Sometimes I had to walk out into the road and stop traffic using nothing
but my hand. No whistle, no stop sign, no orange gloves."
Jess just kept laughing and shaking her head. "Eleven-year-old boys.
Careful. Hahahahahaha."
I must admit, she has a point. These days, what school administrator
would put boys just shy of bomb-building age in charge of a bunch of
first-graders? Away from the schoolhouse, with no adult supervision? For
that matter, what first-graders walk home anymore? Perverts could snatch
'em up. (I promise you, if a pervert had jumped out of the bushes and tried
to snatch a kid out of our patrol line, co-patrol-boy Danny Dennis and I
would've kicked that pervert's ass.)
All this put me to thinking: What's changed about 11-year-old boys and
first graders and society in general that makes the patrol boy idea seem
not just outdated, but downright scary?
Well, I don't know what's changed, but I do know this: When I was 11,
you could count on a class of 30 (that's right, 30) sixth-graders to have
at least four miniature honest-to-god men. Stand-up guys who could be
trusted to protect their little schoolmates, rather than picking on 'em or
plotting their death. We even had miniature citizens who'd run out and
fetch the flag down off the pole the instant it started to rain--without
being told to do it.
By the time we were 16, some of the boys were volunteer firemen. We'd be
sitting in algebra class, the alarm at the firehouse would start whooping,
and a couple of boys would just jump up and run out the door on their way
to fight fire.
All I can figure out is, we must have expected more out of boys in years
past. It could be a Southern thing. Just after the Civil War, the genuine
men were mostly dead or mangled. The boys were the men. It could be
an agrarian thing. When a boy was old enough to load a wagon, he had to
load a wagon.
These days, though, what do we expect of the boys? I could be wrong, but
I think we expect just about the same thing from them that we expect from
the girls. And I suspect the kids will set their goals pretty close to the
adults' expectations.
I know it won't happen, but let's just pretend a teacher had to pick a
patrol squad today. Of course, she wouldn't choose just boys. And would she
dare limit her choices to the alert, upstanding, responsible types? Nope.
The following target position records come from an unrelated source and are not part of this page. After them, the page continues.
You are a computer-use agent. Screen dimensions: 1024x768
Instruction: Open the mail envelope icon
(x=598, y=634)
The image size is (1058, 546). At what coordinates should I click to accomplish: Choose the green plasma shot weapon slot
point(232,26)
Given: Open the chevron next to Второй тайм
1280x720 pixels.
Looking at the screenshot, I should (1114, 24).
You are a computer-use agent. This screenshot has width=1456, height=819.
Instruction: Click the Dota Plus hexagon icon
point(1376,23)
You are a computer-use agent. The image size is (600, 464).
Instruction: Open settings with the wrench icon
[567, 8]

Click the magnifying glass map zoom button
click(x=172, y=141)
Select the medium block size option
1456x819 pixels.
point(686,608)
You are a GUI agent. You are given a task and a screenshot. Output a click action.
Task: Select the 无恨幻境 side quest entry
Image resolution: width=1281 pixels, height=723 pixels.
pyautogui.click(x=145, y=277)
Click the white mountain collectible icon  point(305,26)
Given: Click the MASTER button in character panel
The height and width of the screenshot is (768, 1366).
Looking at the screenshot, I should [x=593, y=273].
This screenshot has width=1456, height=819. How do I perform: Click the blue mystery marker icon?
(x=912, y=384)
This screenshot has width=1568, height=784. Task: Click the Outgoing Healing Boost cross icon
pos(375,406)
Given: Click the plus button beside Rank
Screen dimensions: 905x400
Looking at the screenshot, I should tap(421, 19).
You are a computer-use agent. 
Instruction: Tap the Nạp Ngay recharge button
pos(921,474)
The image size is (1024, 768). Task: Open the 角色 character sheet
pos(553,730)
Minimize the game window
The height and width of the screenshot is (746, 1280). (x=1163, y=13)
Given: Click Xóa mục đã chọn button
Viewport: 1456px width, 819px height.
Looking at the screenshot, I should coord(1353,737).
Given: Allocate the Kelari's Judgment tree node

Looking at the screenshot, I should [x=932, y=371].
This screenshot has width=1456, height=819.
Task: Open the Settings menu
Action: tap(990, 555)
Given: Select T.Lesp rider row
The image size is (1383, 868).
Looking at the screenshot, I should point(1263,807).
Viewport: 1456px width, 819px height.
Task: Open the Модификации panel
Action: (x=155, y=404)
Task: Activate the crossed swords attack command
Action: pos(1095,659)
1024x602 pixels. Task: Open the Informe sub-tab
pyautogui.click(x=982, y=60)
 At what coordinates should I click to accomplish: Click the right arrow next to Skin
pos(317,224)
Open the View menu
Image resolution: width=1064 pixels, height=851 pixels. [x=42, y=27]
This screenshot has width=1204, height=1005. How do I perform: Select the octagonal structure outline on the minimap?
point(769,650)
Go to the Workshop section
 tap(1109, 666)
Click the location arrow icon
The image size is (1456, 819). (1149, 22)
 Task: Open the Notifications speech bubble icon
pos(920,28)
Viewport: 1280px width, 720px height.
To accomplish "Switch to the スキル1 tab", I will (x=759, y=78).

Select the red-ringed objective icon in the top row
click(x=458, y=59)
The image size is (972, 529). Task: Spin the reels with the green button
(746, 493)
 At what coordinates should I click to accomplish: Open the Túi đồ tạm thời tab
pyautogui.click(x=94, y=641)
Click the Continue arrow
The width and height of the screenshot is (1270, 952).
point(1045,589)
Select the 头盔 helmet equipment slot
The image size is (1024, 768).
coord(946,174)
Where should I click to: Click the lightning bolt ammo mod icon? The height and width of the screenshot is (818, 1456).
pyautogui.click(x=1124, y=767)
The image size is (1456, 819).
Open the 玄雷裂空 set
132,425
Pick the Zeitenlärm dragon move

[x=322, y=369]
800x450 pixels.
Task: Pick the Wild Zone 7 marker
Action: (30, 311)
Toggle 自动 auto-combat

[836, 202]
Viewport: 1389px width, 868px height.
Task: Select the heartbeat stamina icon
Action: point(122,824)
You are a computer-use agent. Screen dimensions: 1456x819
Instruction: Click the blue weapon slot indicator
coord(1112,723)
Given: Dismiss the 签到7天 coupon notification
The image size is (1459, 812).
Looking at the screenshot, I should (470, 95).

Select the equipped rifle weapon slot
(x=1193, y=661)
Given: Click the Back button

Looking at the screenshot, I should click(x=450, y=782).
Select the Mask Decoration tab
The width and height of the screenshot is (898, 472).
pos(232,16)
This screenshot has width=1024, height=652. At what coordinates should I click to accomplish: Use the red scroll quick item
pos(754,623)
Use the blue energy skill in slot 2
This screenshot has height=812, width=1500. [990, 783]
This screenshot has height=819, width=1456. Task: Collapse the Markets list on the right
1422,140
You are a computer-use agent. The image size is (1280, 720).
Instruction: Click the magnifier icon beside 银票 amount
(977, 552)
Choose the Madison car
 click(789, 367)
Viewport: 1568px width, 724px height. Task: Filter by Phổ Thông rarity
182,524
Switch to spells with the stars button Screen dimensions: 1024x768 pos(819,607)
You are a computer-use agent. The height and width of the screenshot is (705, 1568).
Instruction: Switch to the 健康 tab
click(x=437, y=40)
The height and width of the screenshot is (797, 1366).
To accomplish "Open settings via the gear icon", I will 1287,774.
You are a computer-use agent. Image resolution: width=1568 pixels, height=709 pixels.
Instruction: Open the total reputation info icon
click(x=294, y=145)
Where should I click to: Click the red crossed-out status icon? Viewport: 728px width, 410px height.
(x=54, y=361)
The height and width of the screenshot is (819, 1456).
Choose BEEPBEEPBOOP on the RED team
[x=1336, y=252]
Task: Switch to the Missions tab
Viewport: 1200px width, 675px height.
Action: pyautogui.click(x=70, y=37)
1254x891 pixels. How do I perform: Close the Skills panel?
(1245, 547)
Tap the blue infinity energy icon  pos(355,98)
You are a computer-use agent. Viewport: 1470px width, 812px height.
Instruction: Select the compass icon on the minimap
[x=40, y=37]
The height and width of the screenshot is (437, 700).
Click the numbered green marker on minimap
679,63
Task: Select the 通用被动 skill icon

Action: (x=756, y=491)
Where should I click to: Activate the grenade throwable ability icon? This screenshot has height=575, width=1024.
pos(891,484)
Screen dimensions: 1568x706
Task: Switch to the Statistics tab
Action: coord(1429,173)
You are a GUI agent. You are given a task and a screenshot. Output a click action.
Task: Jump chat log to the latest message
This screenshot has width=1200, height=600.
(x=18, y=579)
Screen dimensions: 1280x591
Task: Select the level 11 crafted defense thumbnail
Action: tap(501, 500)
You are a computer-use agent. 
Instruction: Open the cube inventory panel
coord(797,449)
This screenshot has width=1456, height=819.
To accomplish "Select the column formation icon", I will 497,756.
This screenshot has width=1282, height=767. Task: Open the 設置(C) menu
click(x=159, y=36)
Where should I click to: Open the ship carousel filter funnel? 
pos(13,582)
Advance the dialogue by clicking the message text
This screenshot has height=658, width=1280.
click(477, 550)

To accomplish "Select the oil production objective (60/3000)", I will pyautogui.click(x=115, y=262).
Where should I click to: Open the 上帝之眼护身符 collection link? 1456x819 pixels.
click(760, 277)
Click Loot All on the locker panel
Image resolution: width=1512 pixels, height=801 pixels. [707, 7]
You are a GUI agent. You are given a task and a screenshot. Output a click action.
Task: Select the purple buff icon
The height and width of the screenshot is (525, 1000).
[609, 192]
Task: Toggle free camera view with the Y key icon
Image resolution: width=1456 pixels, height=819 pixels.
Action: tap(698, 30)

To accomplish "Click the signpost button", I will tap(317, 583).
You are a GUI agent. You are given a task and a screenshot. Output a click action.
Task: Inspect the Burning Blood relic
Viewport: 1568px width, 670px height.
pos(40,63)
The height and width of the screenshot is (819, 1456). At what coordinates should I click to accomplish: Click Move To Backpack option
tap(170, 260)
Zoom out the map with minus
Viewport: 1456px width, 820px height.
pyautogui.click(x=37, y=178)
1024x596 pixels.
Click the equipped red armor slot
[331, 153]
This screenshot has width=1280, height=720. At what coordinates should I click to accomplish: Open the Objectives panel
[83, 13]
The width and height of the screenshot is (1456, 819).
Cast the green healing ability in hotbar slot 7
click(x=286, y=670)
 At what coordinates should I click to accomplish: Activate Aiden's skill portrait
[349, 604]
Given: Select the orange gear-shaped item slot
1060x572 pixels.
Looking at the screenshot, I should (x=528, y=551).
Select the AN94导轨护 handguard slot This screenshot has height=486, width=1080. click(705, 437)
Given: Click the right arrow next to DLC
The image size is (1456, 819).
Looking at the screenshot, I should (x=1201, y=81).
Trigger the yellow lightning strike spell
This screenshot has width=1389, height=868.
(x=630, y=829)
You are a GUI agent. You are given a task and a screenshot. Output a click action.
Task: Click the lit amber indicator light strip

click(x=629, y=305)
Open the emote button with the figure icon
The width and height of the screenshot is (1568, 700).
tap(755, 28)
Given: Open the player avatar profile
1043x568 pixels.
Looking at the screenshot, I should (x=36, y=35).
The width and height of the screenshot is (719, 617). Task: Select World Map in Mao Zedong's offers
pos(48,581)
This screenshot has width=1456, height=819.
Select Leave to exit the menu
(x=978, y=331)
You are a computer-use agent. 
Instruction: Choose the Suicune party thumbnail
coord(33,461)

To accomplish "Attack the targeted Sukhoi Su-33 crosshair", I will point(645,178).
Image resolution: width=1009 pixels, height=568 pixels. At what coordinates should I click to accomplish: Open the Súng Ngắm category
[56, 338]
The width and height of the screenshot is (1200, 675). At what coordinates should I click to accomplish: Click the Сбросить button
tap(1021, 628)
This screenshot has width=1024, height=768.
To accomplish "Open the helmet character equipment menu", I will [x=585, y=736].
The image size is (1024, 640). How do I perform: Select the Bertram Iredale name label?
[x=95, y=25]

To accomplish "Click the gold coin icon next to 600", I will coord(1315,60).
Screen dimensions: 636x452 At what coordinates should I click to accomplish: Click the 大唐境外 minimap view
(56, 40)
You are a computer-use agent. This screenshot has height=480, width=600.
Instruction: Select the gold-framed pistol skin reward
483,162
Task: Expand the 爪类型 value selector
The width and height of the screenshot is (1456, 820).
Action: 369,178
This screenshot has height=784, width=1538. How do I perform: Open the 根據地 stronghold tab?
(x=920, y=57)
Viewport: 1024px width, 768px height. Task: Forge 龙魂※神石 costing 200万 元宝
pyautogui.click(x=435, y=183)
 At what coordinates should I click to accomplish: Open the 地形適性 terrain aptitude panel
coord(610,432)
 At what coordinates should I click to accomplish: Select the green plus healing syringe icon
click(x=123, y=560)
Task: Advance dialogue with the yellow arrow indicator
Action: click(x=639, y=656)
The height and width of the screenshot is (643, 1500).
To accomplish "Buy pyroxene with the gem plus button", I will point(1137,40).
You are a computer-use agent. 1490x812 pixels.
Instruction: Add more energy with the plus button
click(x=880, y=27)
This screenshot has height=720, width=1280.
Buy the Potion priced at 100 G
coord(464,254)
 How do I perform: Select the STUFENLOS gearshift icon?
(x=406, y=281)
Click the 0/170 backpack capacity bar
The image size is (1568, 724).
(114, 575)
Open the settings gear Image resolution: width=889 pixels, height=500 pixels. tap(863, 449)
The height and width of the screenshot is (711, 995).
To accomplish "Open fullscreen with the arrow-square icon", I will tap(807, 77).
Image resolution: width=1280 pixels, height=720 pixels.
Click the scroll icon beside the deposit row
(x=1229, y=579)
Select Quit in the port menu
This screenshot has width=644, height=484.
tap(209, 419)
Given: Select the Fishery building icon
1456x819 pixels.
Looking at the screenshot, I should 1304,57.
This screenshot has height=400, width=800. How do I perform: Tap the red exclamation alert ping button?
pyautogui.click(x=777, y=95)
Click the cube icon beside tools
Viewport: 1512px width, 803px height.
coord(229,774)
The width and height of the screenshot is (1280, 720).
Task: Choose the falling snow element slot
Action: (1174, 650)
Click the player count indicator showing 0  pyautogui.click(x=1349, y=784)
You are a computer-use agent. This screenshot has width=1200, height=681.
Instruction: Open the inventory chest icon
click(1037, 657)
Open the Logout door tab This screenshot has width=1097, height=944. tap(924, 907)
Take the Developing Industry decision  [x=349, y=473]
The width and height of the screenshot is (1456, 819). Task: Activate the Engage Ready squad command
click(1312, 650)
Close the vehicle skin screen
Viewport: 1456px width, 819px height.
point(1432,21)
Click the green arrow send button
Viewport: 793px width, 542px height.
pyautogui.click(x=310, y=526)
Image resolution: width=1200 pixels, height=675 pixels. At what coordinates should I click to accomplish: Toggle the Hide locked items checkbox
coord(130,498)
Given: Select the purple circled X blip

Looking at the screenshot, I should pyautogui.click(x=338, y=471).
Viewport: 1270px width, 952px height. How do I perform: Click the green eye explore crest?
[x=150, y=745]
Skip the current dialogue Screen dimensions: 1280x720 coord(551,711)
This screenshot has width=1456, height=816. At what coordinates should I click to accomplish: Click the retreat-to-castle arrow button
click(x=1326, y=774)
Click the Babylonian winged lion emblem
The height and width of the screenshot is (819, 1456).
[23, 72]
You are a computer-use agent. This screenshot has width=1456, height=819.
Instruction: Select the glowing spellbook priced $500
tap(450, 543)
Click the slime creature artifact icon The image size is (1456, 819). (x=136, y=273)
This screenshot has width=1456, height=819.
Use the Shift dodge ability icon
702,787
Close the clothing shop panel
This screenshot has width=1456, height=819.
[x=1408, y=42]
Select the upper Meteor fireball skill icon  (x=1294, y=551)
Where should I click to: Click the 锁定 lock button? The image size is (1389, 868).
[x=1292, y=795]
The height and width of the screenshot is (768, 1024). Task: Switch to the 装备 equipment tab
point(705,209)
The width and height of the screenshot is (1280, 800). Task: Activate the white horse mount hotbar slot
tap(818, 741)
Most likely, the patrol children would be chosen by lottery, lawsuit, or
both. If we'd done that back in Burnettown, Leon Lewis, the class criminal,
could've ended up a patrol boy. Inside of a week, he would've had the
first-graders stealing cigarettes for him, and he would've been beating 'em
up and taking their lunch money.
So Jess is probably right to laugh at the thought of 11-year-old boys as
protectors. I say that's a dang shame. Ten years from now, we'll need those
little guys to guard the perimeter between the good and the not-so-good. In
fact, I suspect we'll need all the protector-types we can get, girls
included. If we want that, we'd better start expecting it of the kids, and
we'd better encourage 'em to get a little protector practice in, starting
now. We old patrol types aren't going to be around forever.